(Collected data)
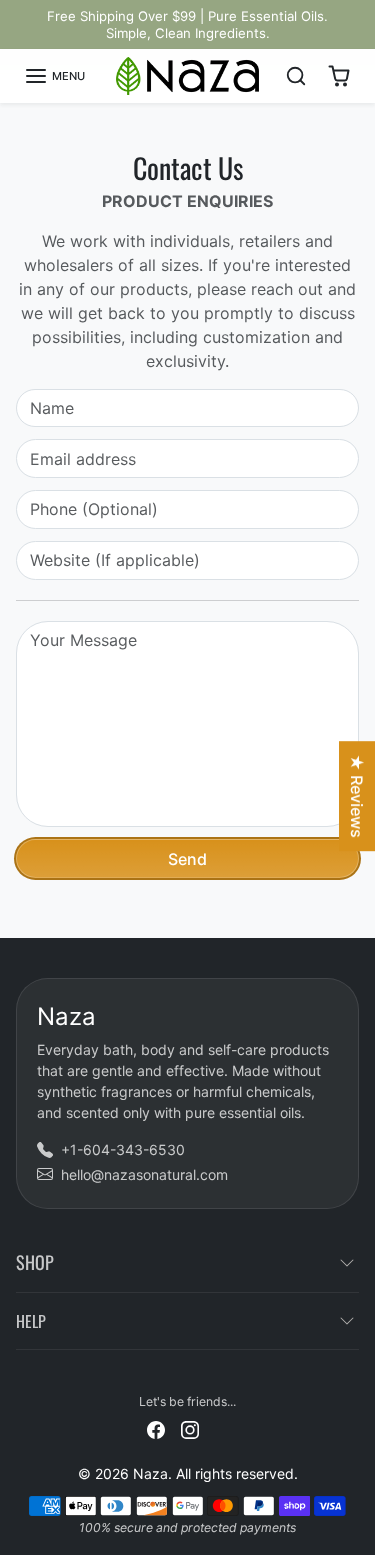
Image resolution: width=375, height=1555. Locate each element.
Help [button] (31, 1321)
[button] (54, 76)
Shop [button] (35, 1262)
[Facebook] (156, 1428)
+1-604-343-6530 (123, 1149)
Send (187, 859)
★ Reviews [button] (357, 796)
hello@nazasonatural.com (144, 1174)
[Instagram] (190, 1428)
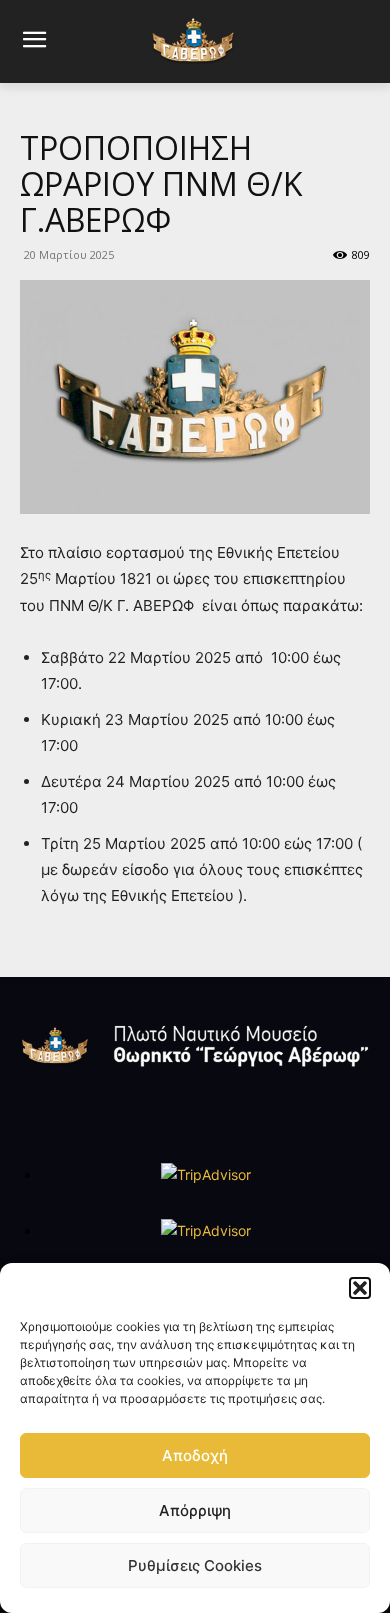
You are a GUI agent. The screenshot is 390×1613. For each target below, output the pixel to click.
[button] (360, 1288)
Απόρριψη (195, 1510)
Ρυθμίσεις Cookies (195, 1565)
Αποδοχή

→ PROBLEM REQUIREMENTS
Report all lines of the data that include the word "each".

→ WORKED SOLUTION
Image resolution: width=375, height=1555. Locate each element.
You are a GUI agent. The screenshot is 390×1613. For each target below, output the pixel to click.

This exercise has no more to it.